>>>>>

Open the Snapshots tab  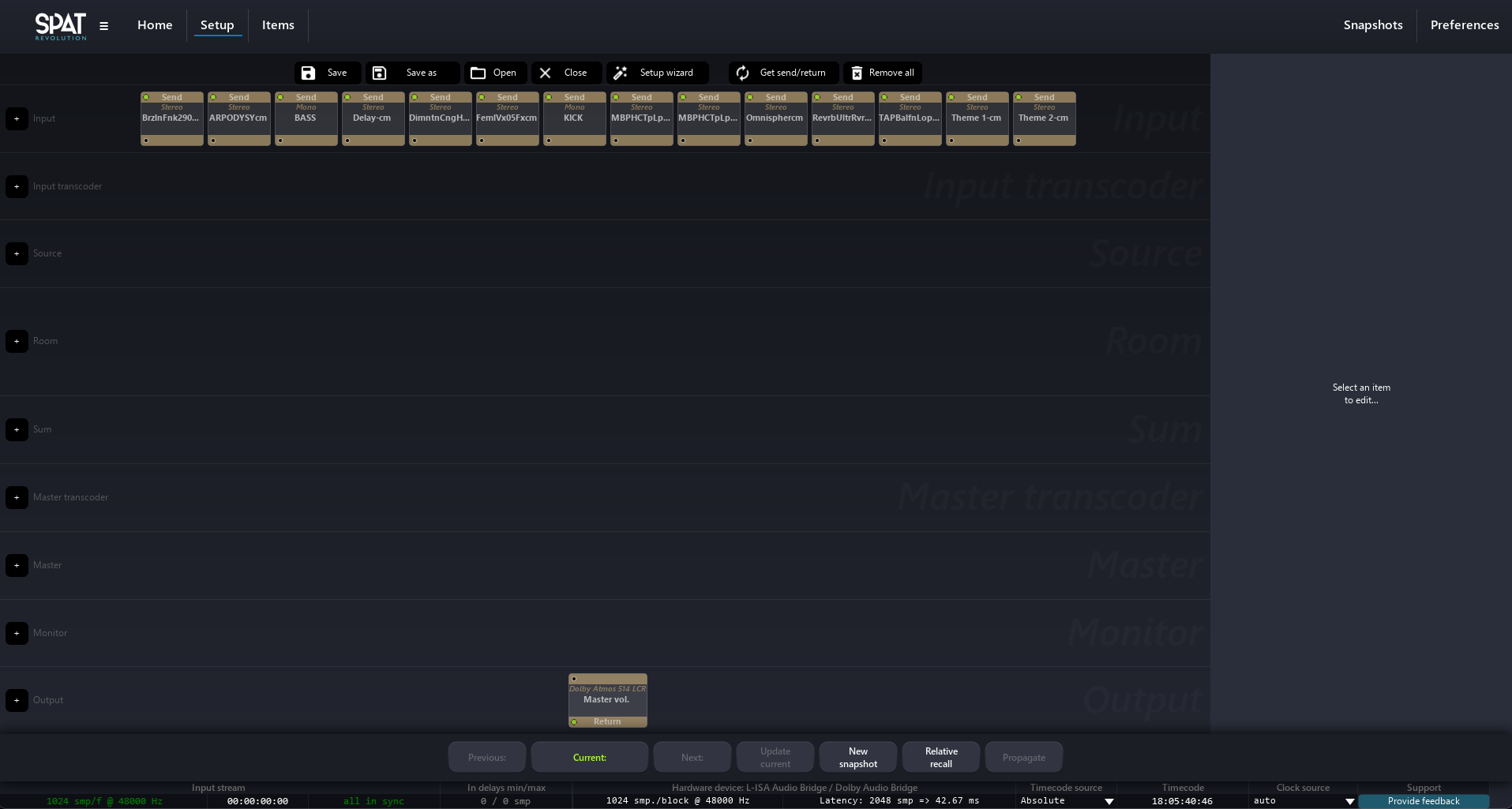(x=1372, y=25)
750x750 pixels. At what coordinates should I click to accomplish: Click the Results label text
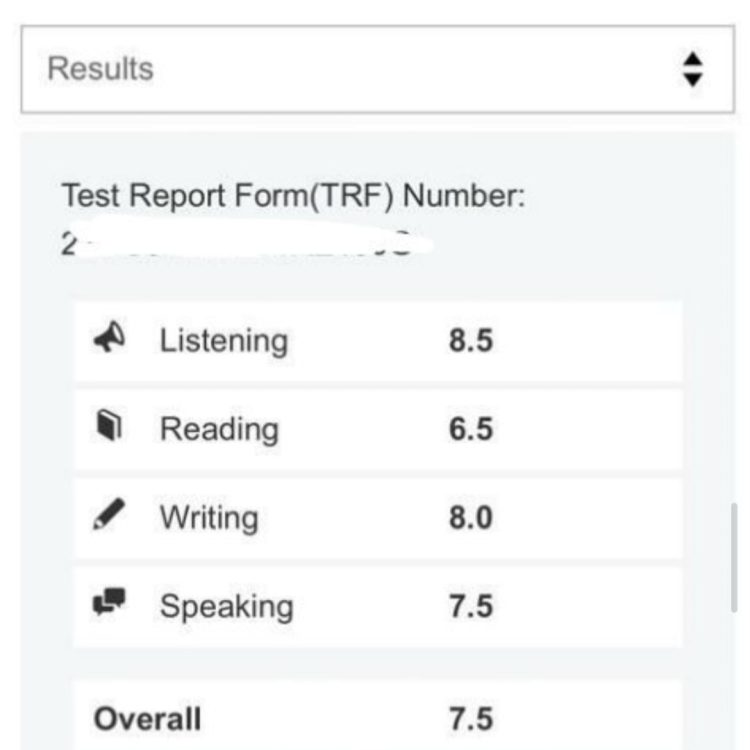point(101,69)
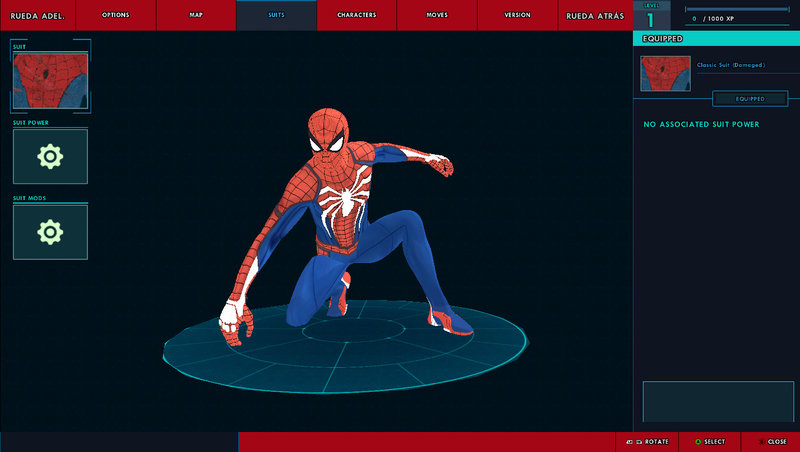Open the Suit Power gear slot
The image size is (800, 452).
tap(51, 157)
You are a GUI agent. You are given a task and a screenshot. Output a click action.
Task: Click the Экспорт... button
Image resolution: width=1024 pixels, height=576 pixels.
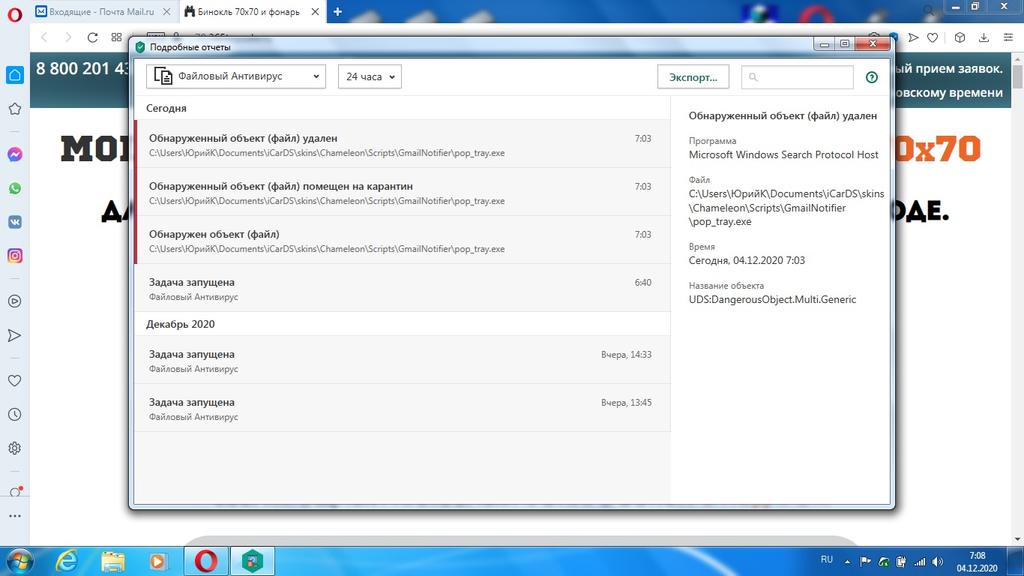[693, 77]
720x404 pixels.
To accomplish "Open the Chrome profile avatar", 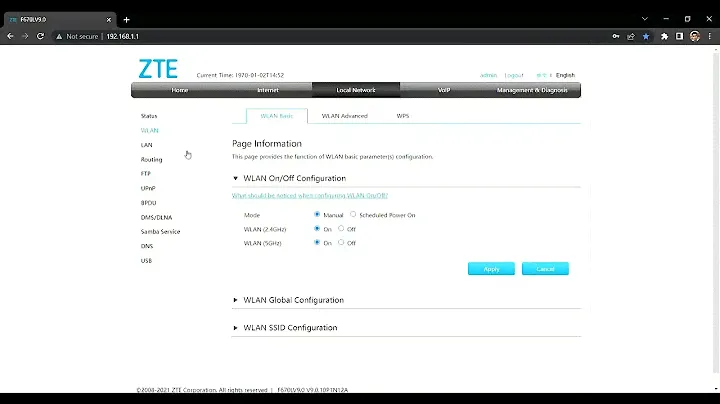I will (x=695, y=36).
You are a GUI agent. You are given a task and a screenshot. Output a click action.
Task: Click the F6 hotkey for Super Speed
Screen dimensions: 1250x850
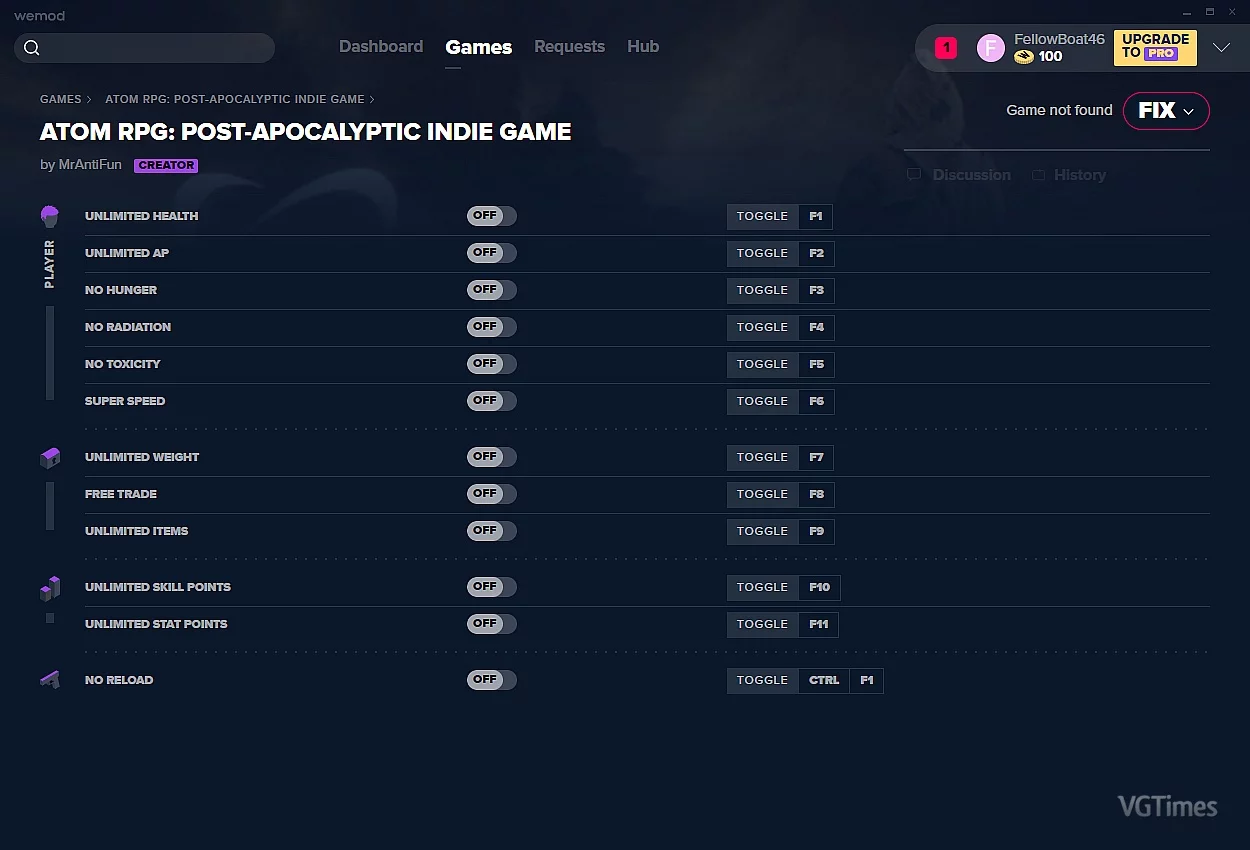click(816, 401)
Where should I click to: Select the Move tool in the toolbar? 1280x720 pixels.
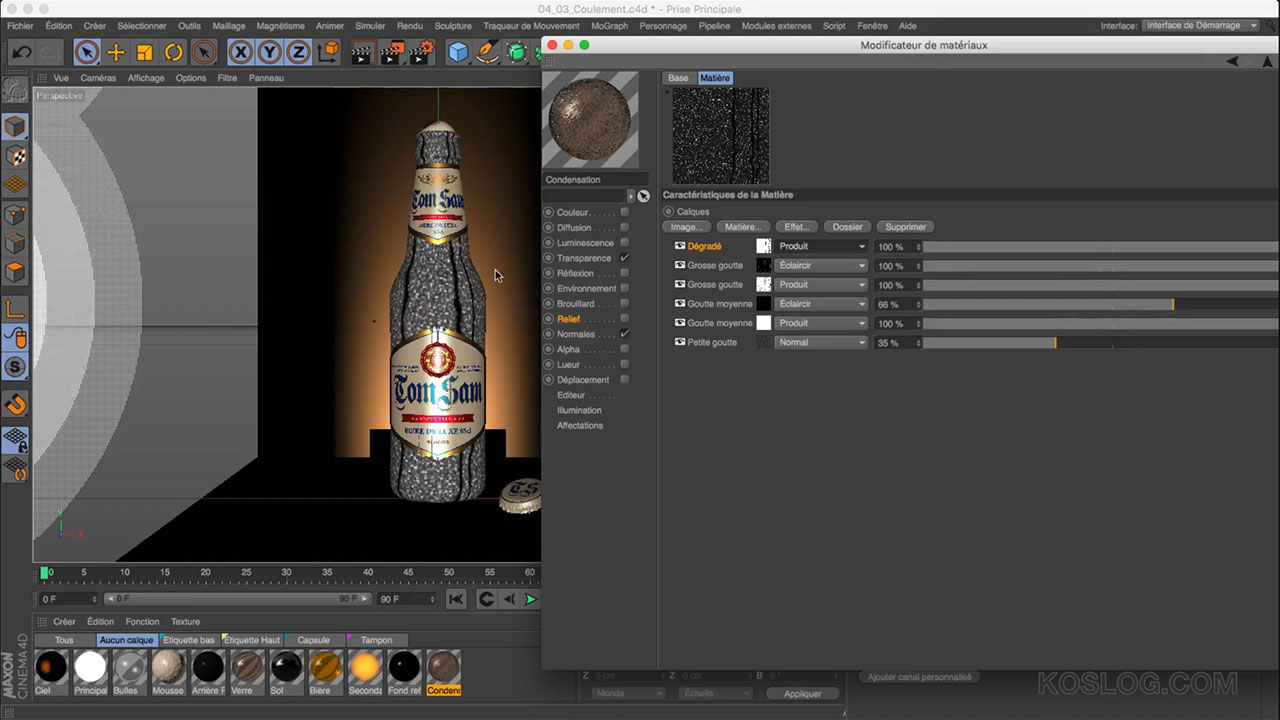point(115,52)
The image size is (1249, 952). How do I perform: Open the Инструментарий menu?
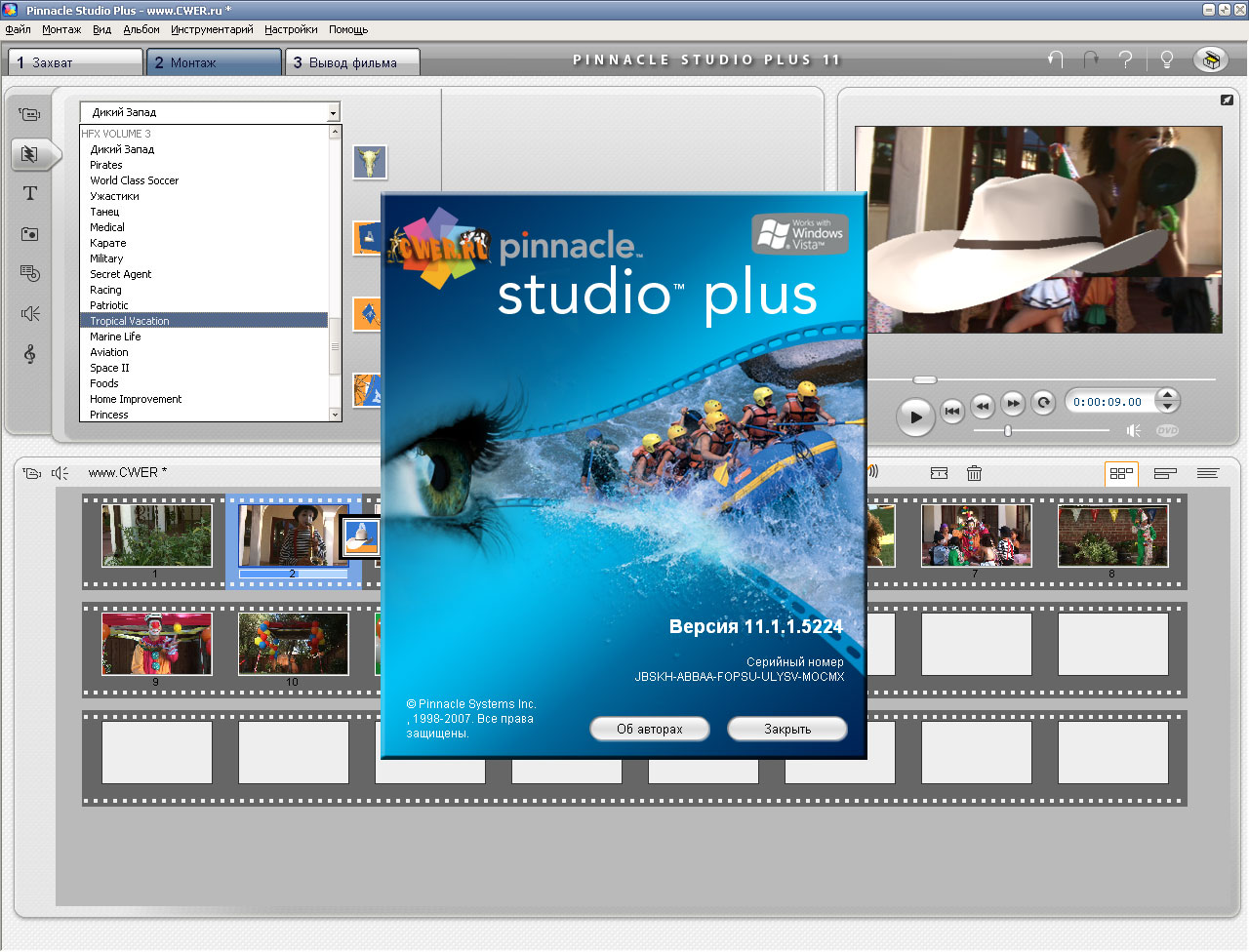click(x=212, y=29)
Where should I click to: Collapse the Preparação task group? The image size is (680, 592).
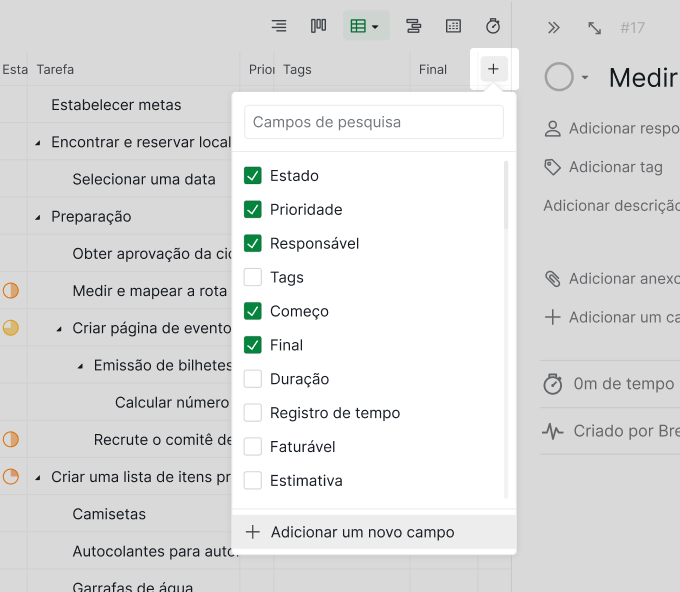tap(38, 217)
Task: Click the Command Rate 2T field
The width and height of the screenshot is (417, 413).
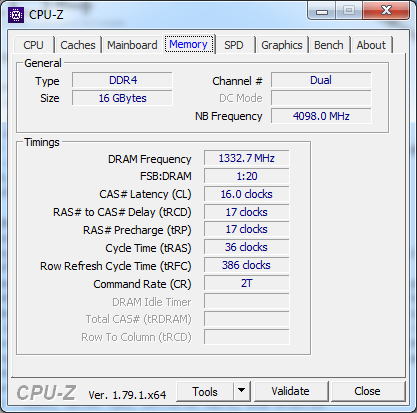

<<<<<

Exercise:
Can you express the entries above as a Markdown table with the columns No. and Text, starting with the line that contains "Where should I click to: Select" and going on through the end of the entries, with one numbered row per line, blank lines skipped, and the pictures left out?

The answer:
| No. | Text |
|---|---|
| 1 | Where should I click to: Select the Move tool in the toolbar? 1280x720 pixels. |
| 2 | point(115,52) |
| 3 | The image size is (1249, 952). How do I perform: Open the Инструментарий menu? |
| 4 | click(x=212, y=29) |
| 5 | Where should I click to: Collapse the Preparação task group? The image size is (680, 592). |
| 6 | tap(38, 217) |
| 7 | Task: Click the Command Rate 2T field |
| 8 | The width and height of the screenshot is (417, 413). |